Everyone flees to the country where they try to keep the film going as the director and crew and cast of the film we are watching pull at the strands of the conventional cinema it started with and draw out, by group agreement, any theme or method that anyone can think of. That's not my criticism, it's what happens on screen.
So, before the film is half its running time old we have moved from cop land to late 60s Godard territory (which by this film's production was populated by anyone but Godard) and are presented with a mishmash of recorded meetings, avant theatre, satire, reconstructed anecdotes, campfire chats, and anything else that the people we have seen in the kitchen can think up. That's really it. So, why did I find this constantly diverting and thoroughly enjoyable?
It's before my time for nostalgia (my yoof movement was punk, a few seemingly long years later) but it did remind me of some of the friends some of my older siblings attracted in the early 70s, fabulous furry and freakish dreamers who proposed anything from the influence of alien races on local politics to plans for building flying saucer engines, the resurrection of the lost arts of tarot, organic farming and whatever was frowned upon by the straight world. I liked these familiar people from my glimpse of them from the sidelines of my childhood and who later appeared abundantly in Peter Carey's stories and novels.
The too frigidly dated anti-Viet politics are almost entirely absent in preference for resistance to Hollywood film convention. It took me a few scenes but the time capsule value on screen here is far less the wearisome hippydom of Godard and Antonioni fetishists (the characters here are happy to distinguish themselves from the "middle class" hippies they see). This is less film in revolt. This is 1973; it's an apotheosis of the big gleaming optimism of the Whitlam years. We were out of Vietnam, the White Australia policy and weren't even official colonialists with the return of the admin to New Guinea's people. This is less Billy Jack than Man With a Movie Camera, life, love and movies are going DIY and BYO. Life is free if you want it.
Still, worthiness doesn't cut it for even five minutes of directionless lens-pointing.
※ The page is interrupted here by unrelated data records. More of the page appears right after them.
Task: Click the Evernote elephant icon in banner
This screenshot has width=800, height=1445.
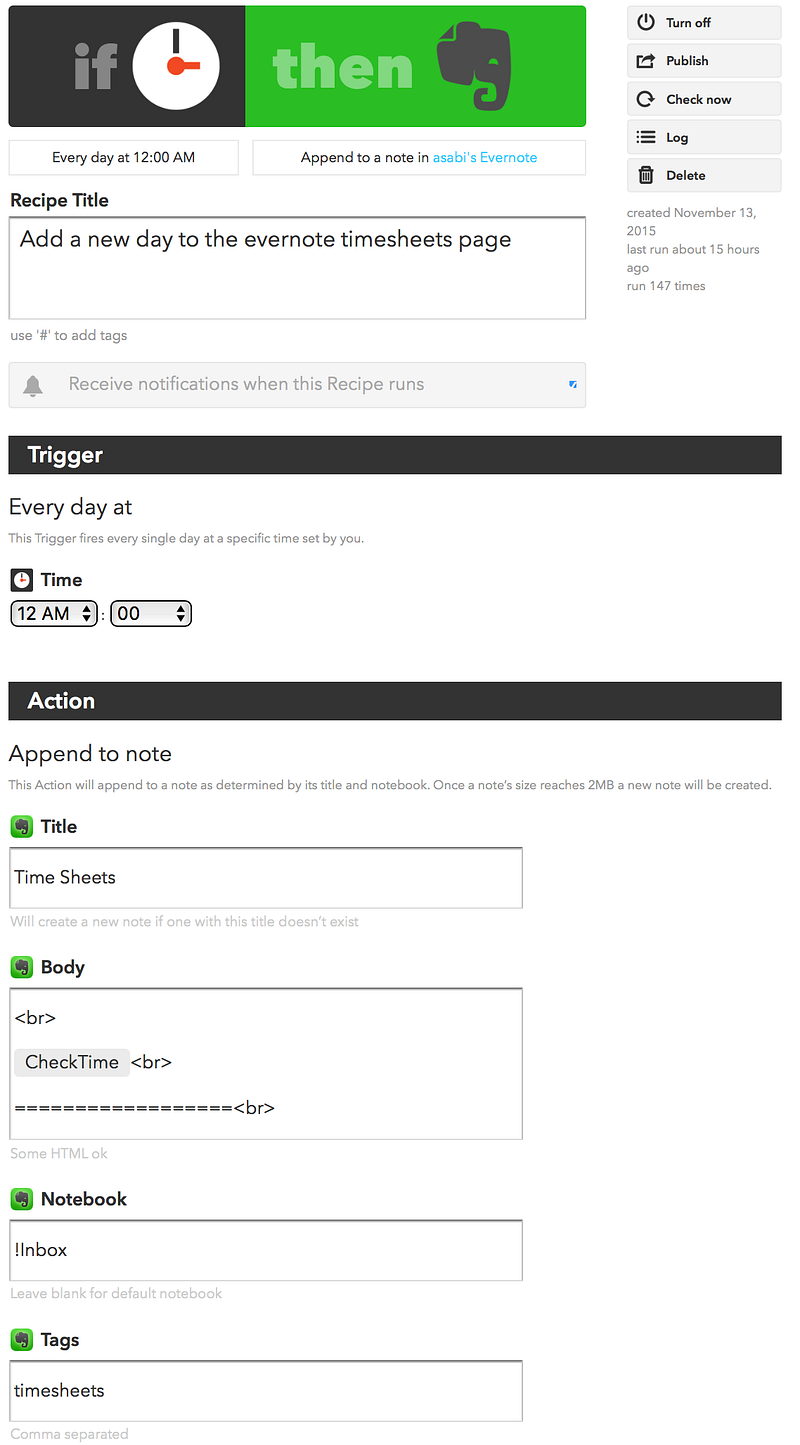Action: pyautogui.click(x=475, y=66)
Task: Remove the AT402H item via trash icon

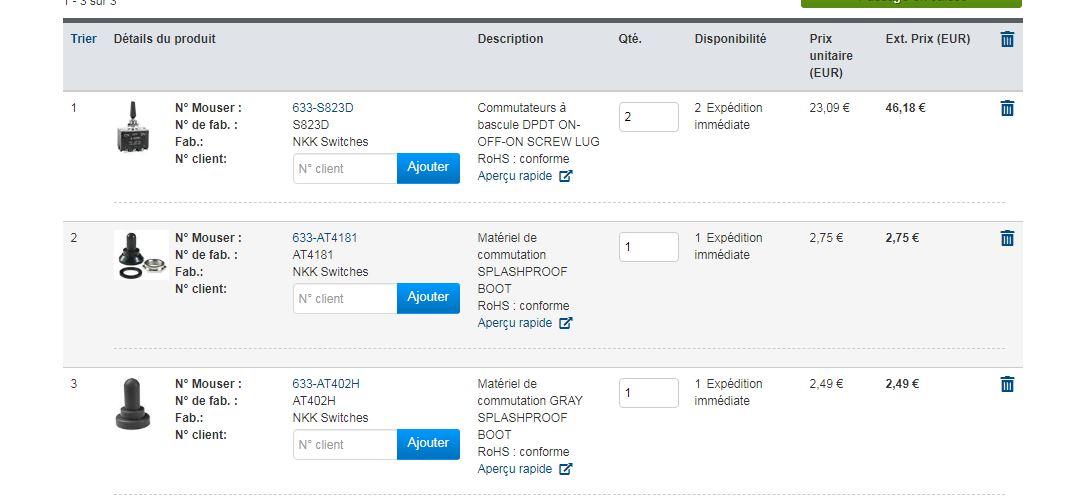Action: (1007, 384)
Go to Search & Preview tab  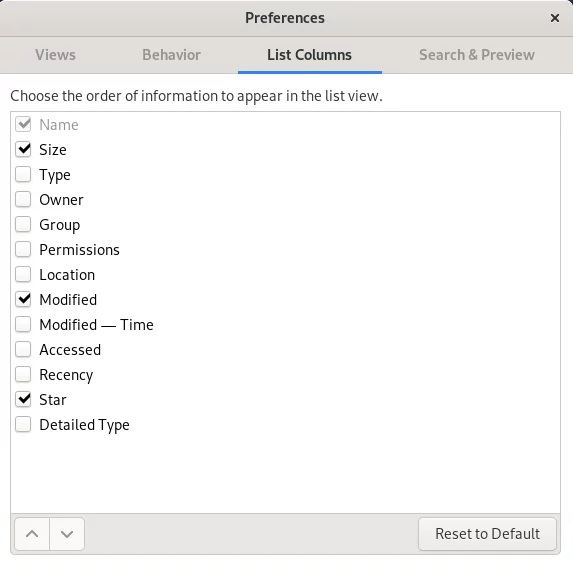point(477,55)
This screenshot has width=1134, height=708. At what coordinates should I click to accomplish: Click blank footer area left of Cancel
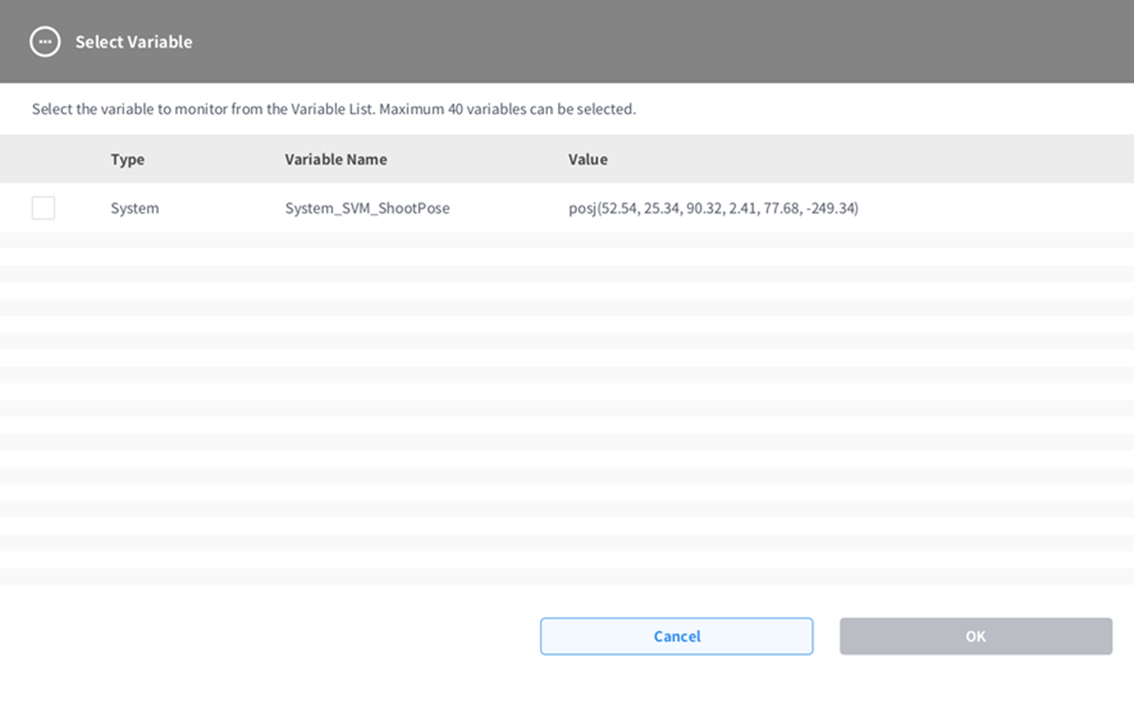coord(270,636)
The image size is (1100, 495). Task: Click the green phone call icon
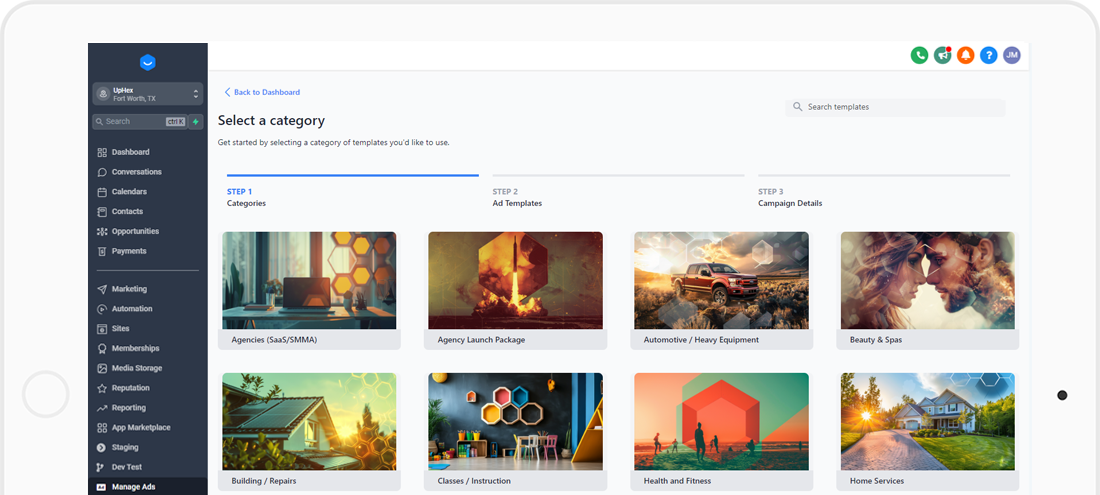tap(919, 56)
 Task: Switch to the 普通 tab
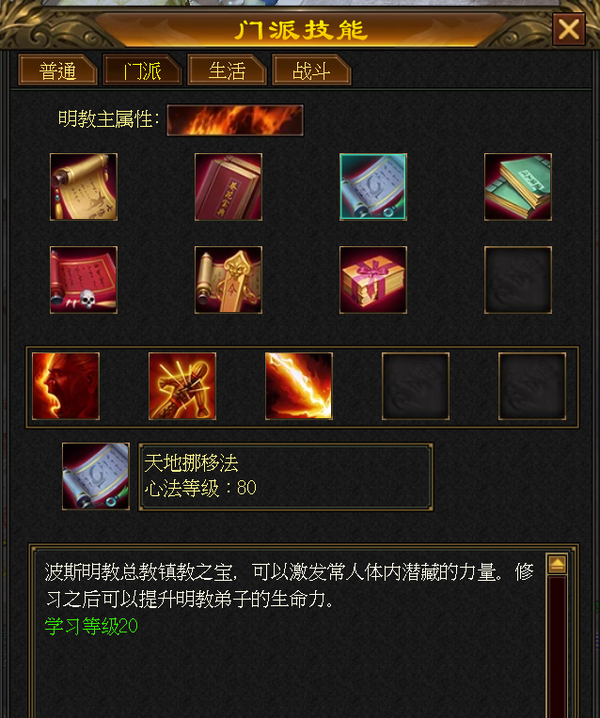pyautogui.click(x=58, y=70)
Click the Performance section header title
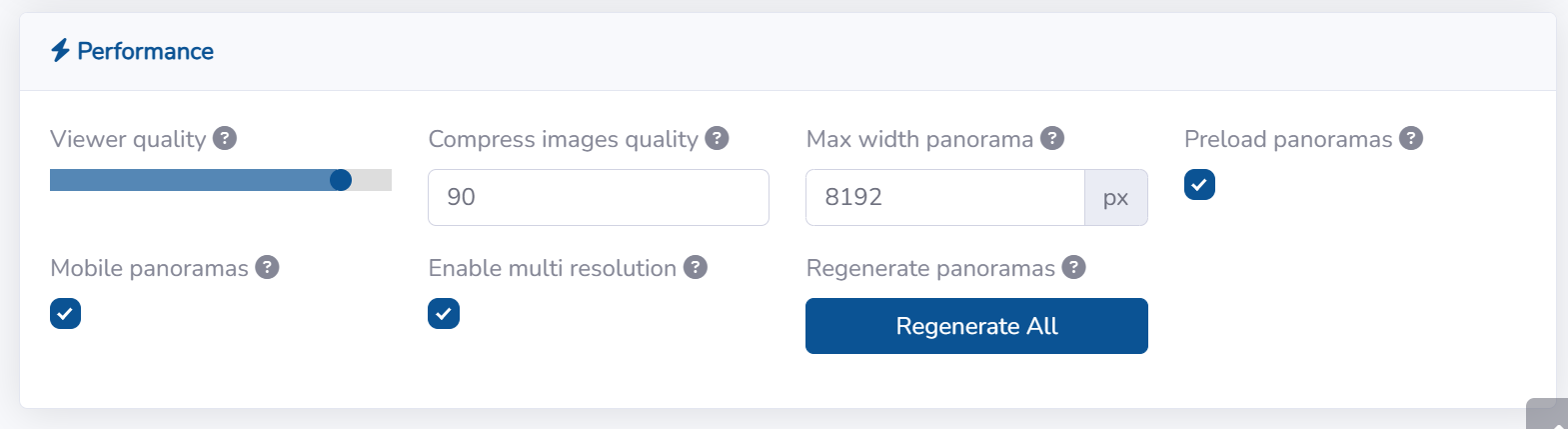Image resolution: width=1568 pixels, height=429 pixels. point(145,51)
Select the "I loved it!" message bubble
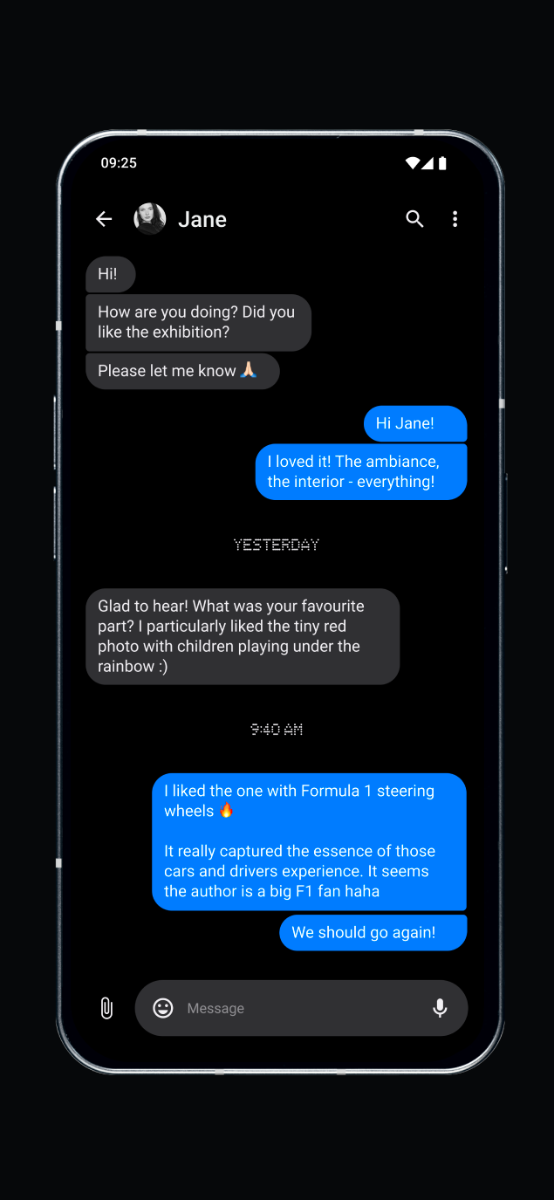Viewport: 554px width, 1200px height. click(x=361, y=472)
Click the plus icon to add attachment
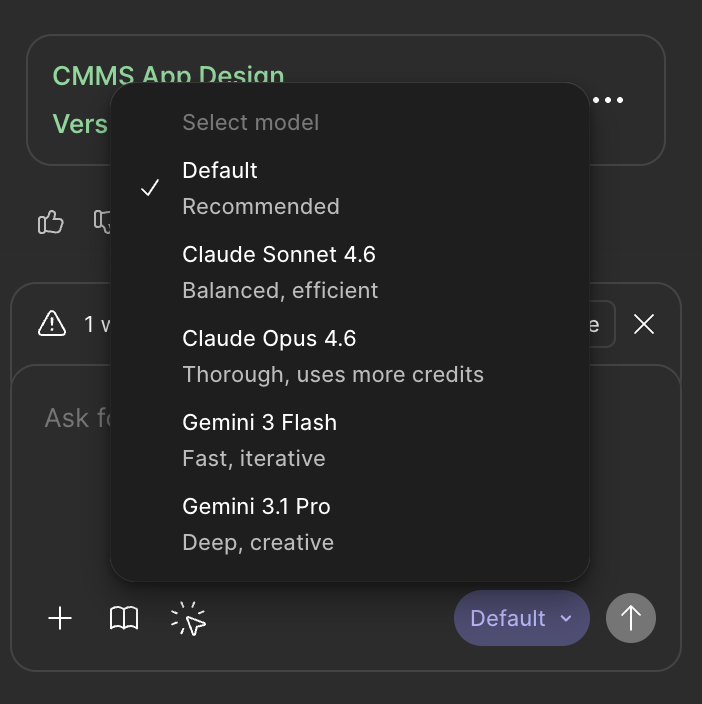The image size is (702, 704). tap(60, 619)
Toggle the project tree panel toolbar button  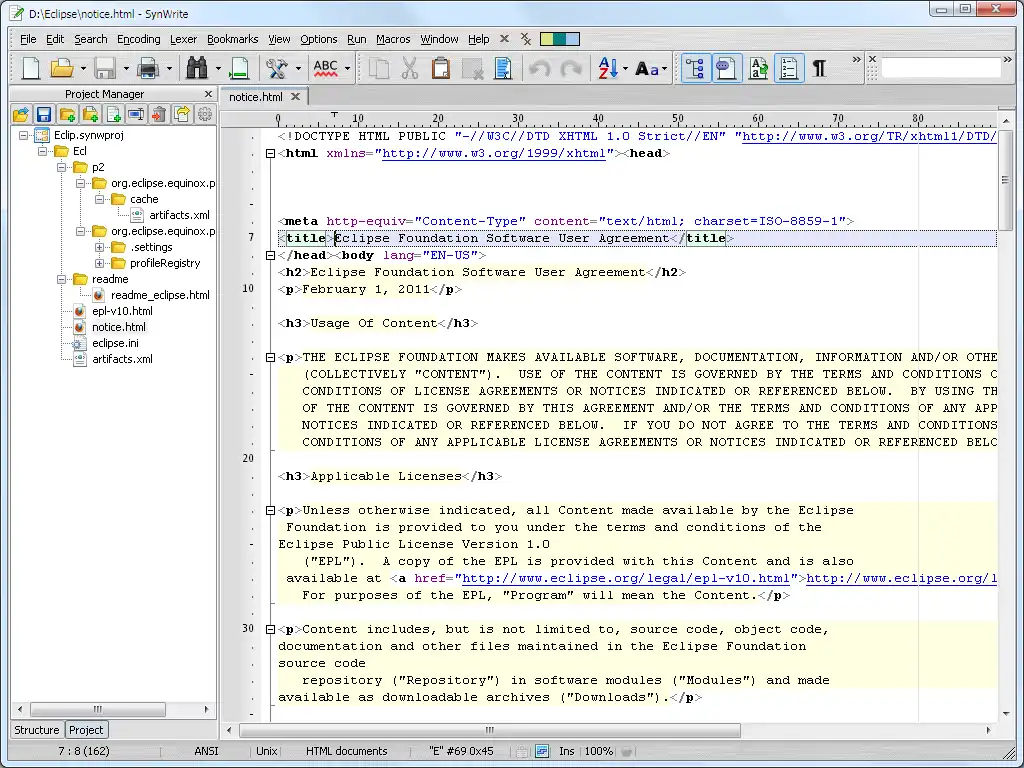coord(695,68)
What's left is the character of the people in front of the camera. These are fresh faced folk, rambled minded but charming with it. Their endless fraying of the points and arguments are neither naive nor particularly profound and most of them, without the restlessly changing visuals. The moment of violence I was hoping for came pretty much when it needed to and the looping self-reflexive finale, while predictable felt welcome rather than trite. I was expecting to be exhausted by this one and feared I might walk out but I easily settled into it on its terms, knowing that the director would heed his own lessons for his more famous Pure Shit a few years later. So, I met this with the enjoyment that it was made to combat and can't think of a finer outcome for a film that deserves a continued screen life.